I saw a great movie yesterday, named "Primeval,” really scary, too. In it an actor, an African-American says, “Man, anything you do to get out of Africa is a good thing.” Really?
Now HBO and Star Movies have English sub-titles and that’s a good thing. A lot of things are clearer, and you have a better sense of the plot and what’s happening. Earlier I didn't understand Hollywood movies, all that very much, I confess. Most importantly, regardless of what is happening around you (the pre-dinner maelstrom of son’s tantrums, hunger pangs, phone calls, raucous children outside), you can understand what’s going on on television. Sub-titling, I feel, is better than dubbing Hollywood movies into Hindi. Movie watching is a pleasure. Thanks, mucho!
But, I digress. Where was I? Yeah. This character, an expatriate African, used to the good life is really so repulsed by what’s happening in his home continent that he says “getting out” is a “good thing.” Do our own NRIs also feel that way? Having been an NRI for a brief while (one year actually, in the kingdom of Saudi Arabia) I can understand the feeling very well! When I got back, it was as if I had entered a strange distant planet peopled by the great unwashed multitudes who travel in crammed trains and buses. But I wonder why I haven't immigrated again, why I stuck to India.

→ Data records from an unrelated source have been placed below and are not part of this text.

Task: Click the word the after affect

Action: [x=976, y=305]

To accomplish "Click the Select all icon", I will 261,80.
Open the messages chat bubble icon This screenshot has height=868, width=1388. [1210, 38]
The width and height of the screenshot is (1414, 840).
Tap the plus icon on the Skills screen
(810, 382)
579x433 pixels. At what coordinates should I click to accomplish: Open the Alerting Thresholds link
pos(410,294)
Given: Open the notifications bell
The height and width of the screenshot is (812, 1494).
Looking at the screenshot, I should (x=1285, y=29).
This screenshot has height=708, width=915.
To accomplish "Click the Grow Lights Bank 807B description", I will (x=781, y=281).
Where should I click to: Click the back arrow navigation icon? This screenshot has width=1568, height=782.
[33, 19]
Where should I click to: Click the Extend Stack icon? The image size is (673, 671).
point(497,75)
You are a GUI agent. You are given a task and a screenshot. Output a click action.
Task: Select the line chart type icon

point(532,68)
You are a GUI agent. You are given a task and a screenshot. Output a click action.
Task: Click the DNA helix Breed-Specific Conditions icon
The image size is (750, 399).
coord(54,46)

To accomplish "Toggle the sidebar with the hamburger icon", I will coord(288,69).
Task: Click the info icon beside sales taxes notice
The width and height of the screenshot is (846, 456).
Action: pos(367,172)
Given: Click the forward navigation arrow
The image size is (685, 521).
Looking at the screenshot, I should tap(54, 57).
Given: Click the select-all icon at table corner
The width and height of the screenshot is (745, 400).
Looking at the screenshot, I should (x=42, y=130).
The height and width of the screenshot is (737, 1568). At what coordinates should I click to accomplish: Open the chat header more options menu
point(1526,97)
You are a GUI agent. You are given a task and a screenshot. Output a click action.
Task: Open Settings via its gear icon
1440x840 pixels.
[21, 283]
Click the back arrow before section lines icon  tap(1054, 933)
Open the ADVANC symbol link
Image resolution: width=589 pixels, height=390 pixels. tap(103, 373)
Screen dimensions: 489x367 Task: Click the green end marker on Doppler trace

The reason is not far to seek. Today I was in a train compartment so full of people that due partly to the closely packed bodies and because of the oppressive heat everyone was sweating. And no one was complaining. In Europe, Americas, why even Africa, people would have killed each other if they were cooped up in such narrow spaces. But here we adjust, and we compromise, we aren’t welcoming of change, so much so that we hold on to our chicken coop mentality so well described in Adiga’s “White Tiger”. (In Kerala it’s common for chicken thieves to pour water over chicken in the night, which make them docile and silent, before abducting them. Only difference is that in India it’s sweat, not water that people are washed with.) If anything goes wrong, even if terrorists attack us, or the floods wash over us, we "adjust" and go on as if nothing happened. No it isn't the great bounce-back-to-normal spirit as much as the lack-of-viable-alternatives that is behind this.
En Passant
Recently with the coming of outsourcing centres, I guess the world is doing business the Indian way, more than India doing business their way, or the international way. Another movie I saw recently was “Outsourced” (Ayesha Dharkar is fantabulous!) which does portray an outsourcing unit with some semblance of truth.